TASK DIRECTIONS:
Could you copy exactly the lines below, beginning at the line with "Given: Switch to the รายวัน tab" and stopping after the line with "Given: Switch to the 変更ログ tab", with no pictures?

(Records contained in a dataset)

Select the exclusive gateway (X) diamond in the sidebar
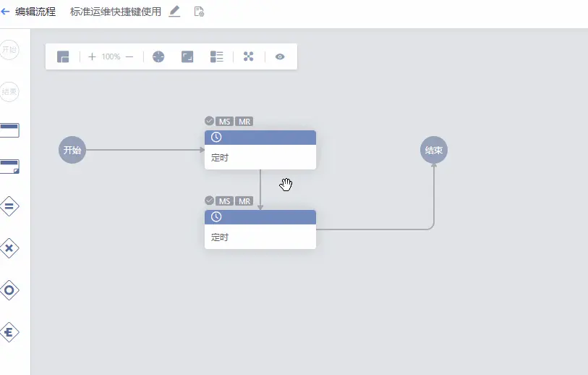The height and width of the screenshot is (375, 588). [x=9, y=248]
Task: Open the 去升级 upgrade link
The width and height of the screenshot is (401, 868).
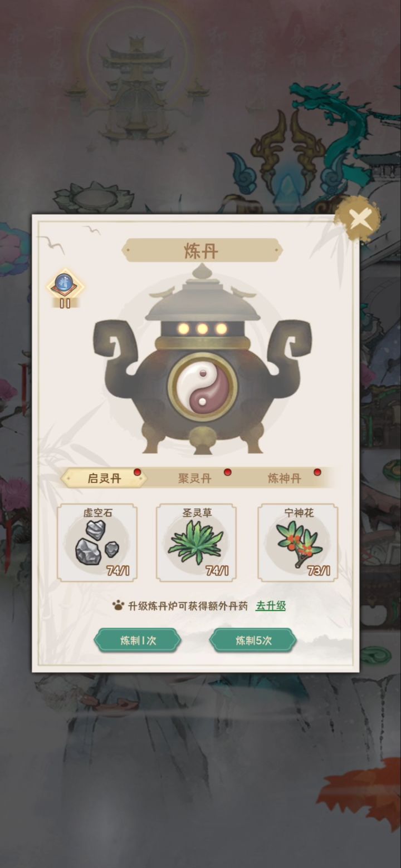Action: pyautogui.click(x=271, y=606)
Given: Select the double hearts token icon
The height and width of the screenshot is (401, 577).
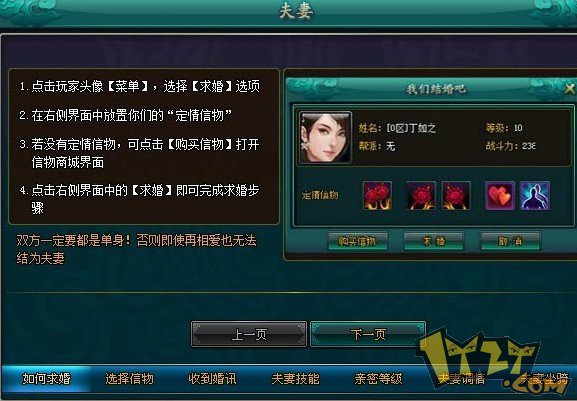Looking at the screenshot, I should (500, 196).
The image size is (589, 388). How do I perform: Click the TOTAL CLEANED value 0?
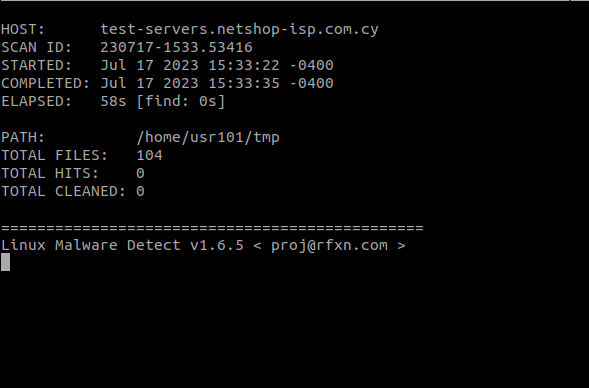tap(140, 192)
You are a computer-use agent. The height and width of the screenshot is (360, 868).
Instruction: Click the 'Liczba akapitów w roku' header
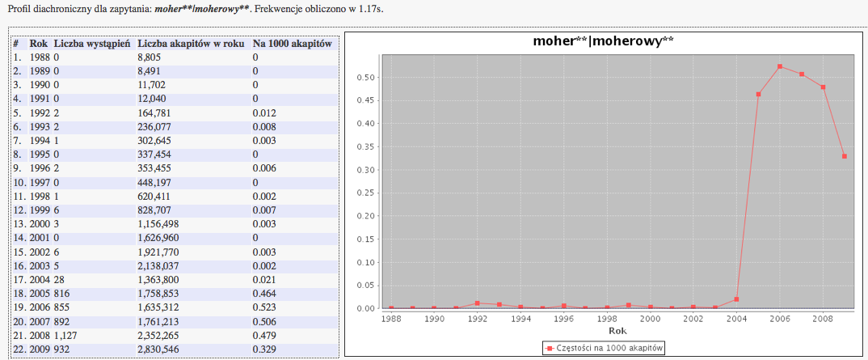point(191,44)
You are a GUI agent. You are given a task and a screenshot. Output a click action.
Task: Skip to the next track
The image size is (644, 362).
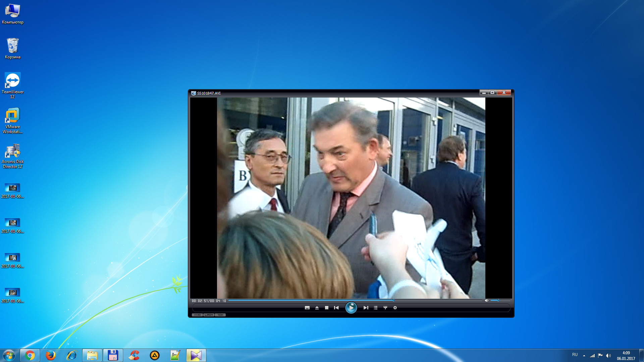(366, 308)
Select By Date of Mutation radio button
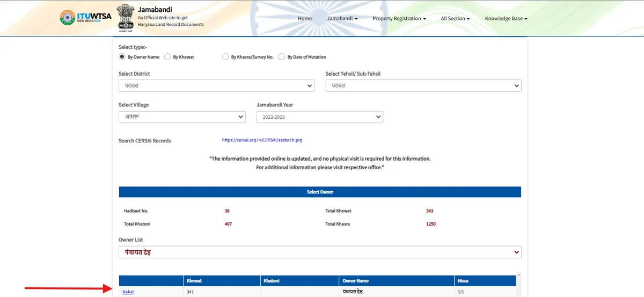This screenshot has height=297, width=644. (x=282, y=56)
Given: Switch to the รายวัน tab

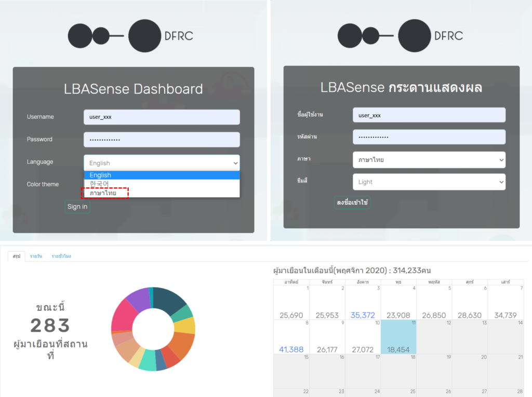Looking at the screenshot, I should coord(36,256).
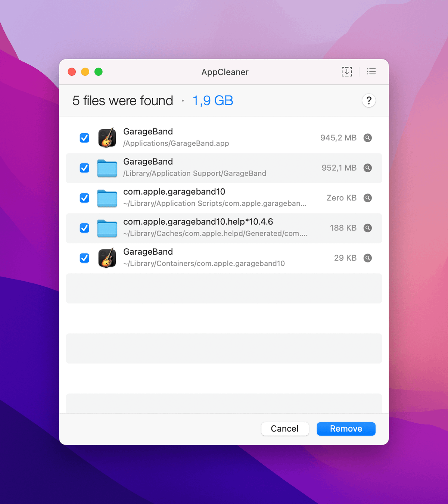Viewport: 448px width, 504px height.
Task: Uncheck the Application Support GarageBand checkbox
Action: tap(85, 168)
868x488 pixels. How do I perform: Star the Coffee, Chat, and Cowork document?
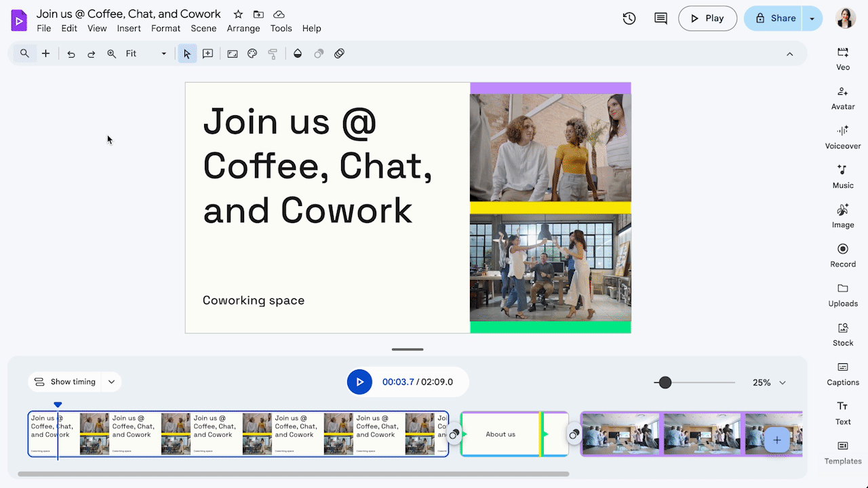pyautogui.click(x=237, y=14)
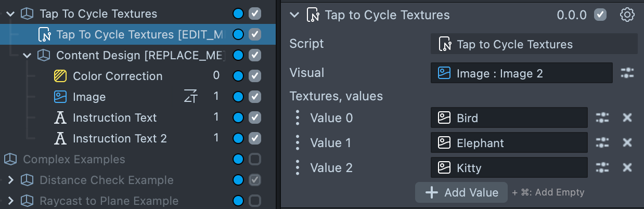Open options icon beside Elephant texture field
This screenshot has height=209, width=644.
[602, 142]
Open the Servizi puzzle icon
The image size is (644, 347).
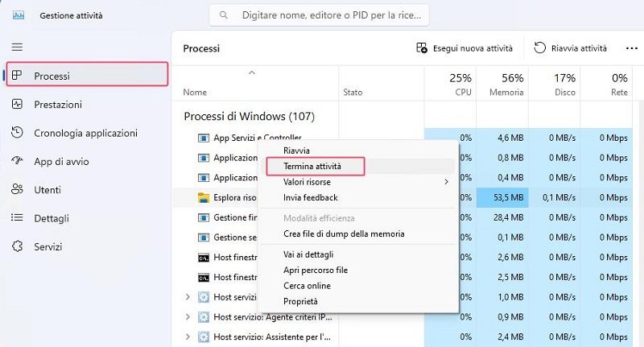(18, 247)
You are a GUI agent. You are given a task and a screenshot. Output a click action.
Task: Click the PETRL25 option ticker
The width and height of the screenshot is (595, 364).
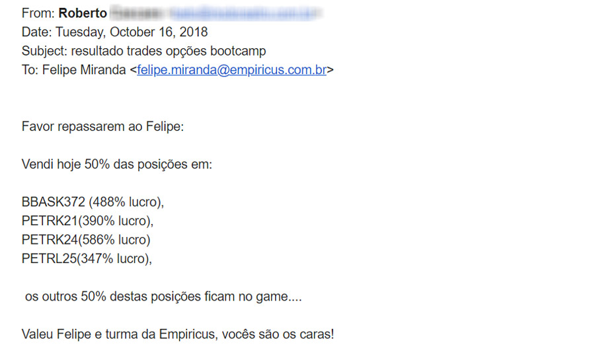[x=48, y=258]
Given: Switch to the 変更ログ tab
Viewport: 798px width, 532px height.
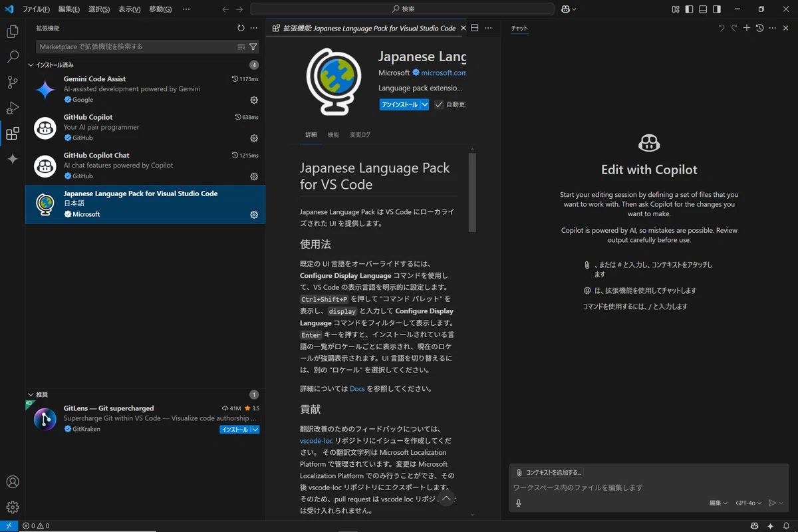Looking at the screenshot, I should (360, 135).
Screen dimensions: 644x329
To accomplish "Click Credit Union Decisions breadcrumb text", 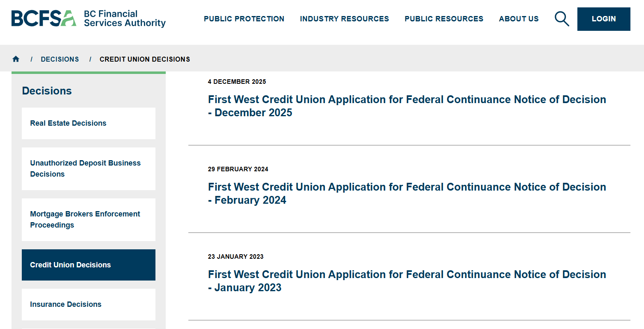I will 145,59.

RESULT OF THE TASK:
Given: Switch to the รายวัน tab

Looking at the screenshot, I should coord(36,256).
Viewport: 448px width, 504px height.
Task: Uncheck the Application Support GarageBand checkbox
Action: tap(85, 168)
868x488 pixels. How do I perform: Star the Coffee, Chat, and Cowork document?
pyautogui.click(x=237, y=14)
Open options icon beside Elephant texture field
This screenshot has height=209, width=644.
[602, 142]
Open the Servizi puzzle icon
The image size is (644, 347).
(18, 247)
You are a GUI agent. You are given a task and a screenshot. Output a click action.
Task: Click the PETRL25 option ticker
The width and height of the screenshot is (595, 364).
[x=48, y=258]
Given: Switch to the 変更ログ tab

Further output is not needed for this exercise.